In celebrating the Baptism of the Lord, we affirm both the necessity of baptism for salvation and the importance of an adult renewal of baptism. The very fact that the sinless Jesus submitted to baptism indicates its necessity for us sinners. And that he received baptism at age 30 speaks to the role of adult renewal whether you call it accepting Jesus as your personal Savior, renunciation of sin with profession of faith or making a good confession.
I'd like to tell you about a man baptized as child who made an adult renewal of faith. Last Sunday I mentioned him: a scientist named Niels (Nicolaus) Stensen. The scientific world knows him as "Steno" (STEH-noh) the Latin version of his name. He was a young Danish physician, eager to advance human knowledge. In his twenties Steno performed remarkable investigations. Some were seemingly small, like his discovery of parotid gland which produces saliva.* Others were far reaching; for example, he demonstrated that the heart is a muscle (not a "furnace" as Descartes and others argued). In addition to anatomical studies, Steno became fascinated by the natural world, especially the question of why we find seashells at high altitudes.** His account of geological strata earned him the title father of modern geology.
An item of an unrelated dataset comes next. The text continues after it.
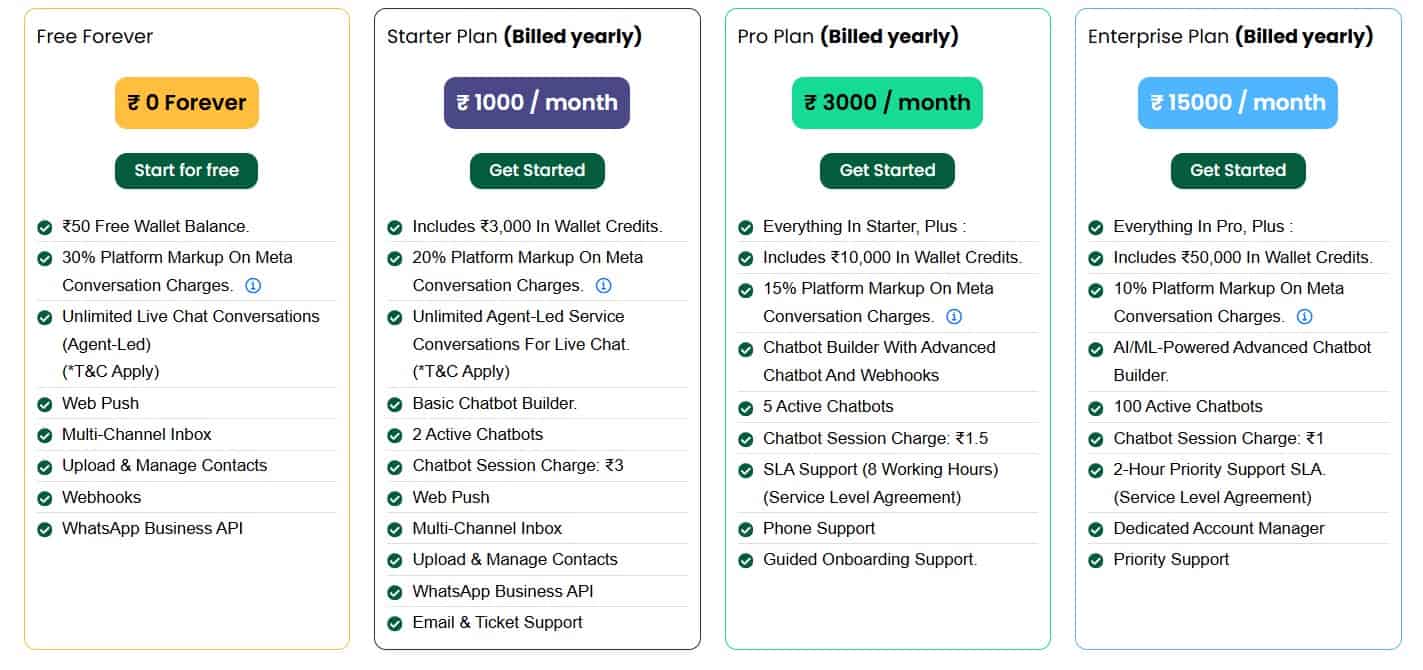Select the checkmark next to Priority Support

pos(1094,559)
Brought up a Lutheran in Denmark, Steno had been taught that Catholicism is a corrupt form of Christianity and that, as a result, Catholics tend toward personal corruption. However, while carrying out his geological investigations in Italy, he met Catholics who upset his stereotype. Desiring to know the truth, Steno studied the Bible in its original languages and read the principal early Christian writers. He became intellectually convinced of the truth of Catholicism, but he had a difficult time separating himself emotionally from the faith he had imbibed as a child. Walking down a street, he heard a woman shout from a window, "Go not on the side you about to go, sir, go on the other side." The woman meant it as practical directions, but it struck him on a deeper level. Soon after this incident, he approached a priest who received the great scientist into the Catholic Church.
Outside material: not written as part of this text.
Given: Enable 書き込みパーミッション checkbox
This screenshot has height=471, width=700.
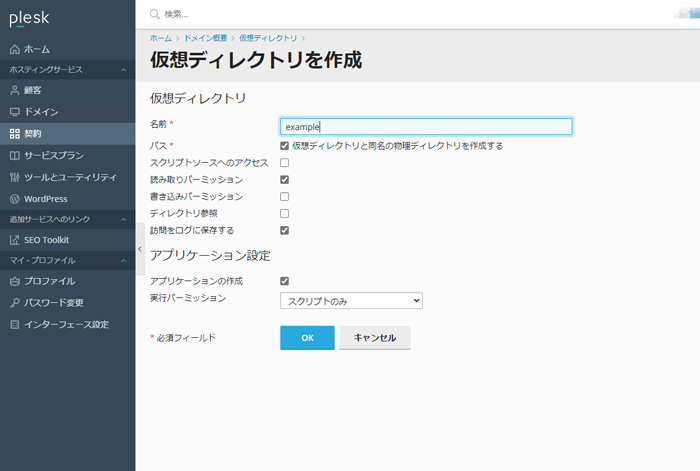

Described as "the trailblazing geologist", he went on to become a priest eventually a bishop Pope John Paul II beatified him on October 23, 1988. However, today January 11, is his birthday! A celebration is in order and perhaps the best present of all would be to learn more about Blessed Niels and remember him as we pray, asking his intercession. Blessed Steno, intercede for us - especially for our young people and for those wavering in their faith.
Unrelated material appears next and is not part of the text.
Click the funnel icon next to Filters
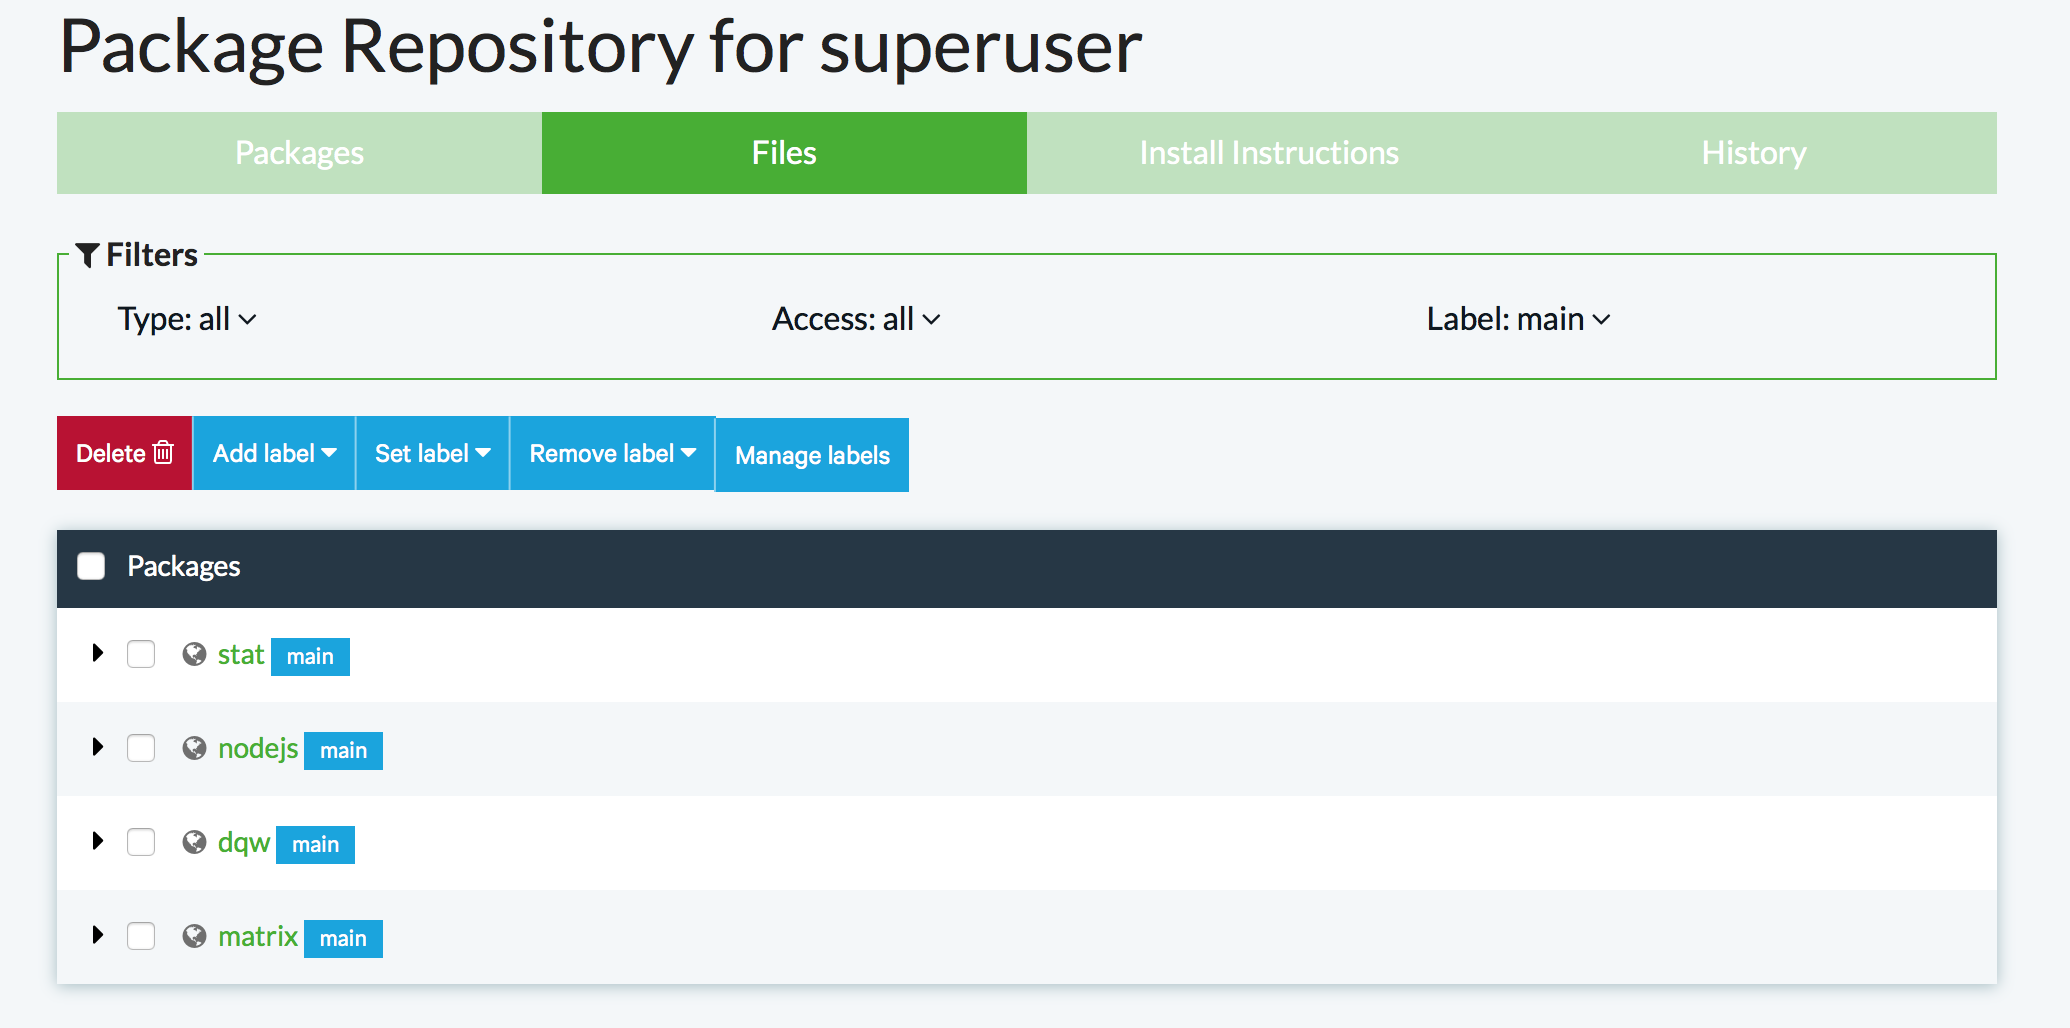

Steno - a man who investigated the mysteries of the created world - shows the fruitfulness of an adult renewal of baptism. Like him we admire the complexity of God's creation - and we recall the words of today's first reading "Says the Lord, as high as the heavens are above the earth so high are my ways above your ways and my thoughts above your thoughts." Amen.
*Steno was the first to observe the tiny duct which supplies saliva to the mouth. To this day it is known as the ductus Stenonianus or Stensen's duct. He also discovered the tear-producing glands. Previously, scientists thought that the force of grief squeezed tears out of the brains.
**Dr. Alan Cutler, a geologist, has written a worthwhile biography of Steno, The Seashell on the Mountaintop. Although the book deals mainly with the scientific achievements, it does provide a short account of his conversion and struggles as a priest and, later, as a bishop given responsibility for the few stray Catholics in Northern Germany and Scandinavia. Dr. Cutler has a paragraph which deserves to be quoted in full:
"Conditioned by the familiar story of Galileo's persecution by the Catholic Church and by the modern-day clash between scientists and Protestant fundamentalists over evolution in the classroom, we often assume antagonism between religion and science is inevitable. But as much as their methods and ideals differ today, over the history of both there has been easily as much cross-fertilization as conflict. Until very recently, religious and scientific arguments were advanced by both sides in every important scientific controversy. Too often what filters down to us in the history books are the scientific arguments of the winners and the religious arguments of the losers. Thus the picture of a long-standing rift between the two."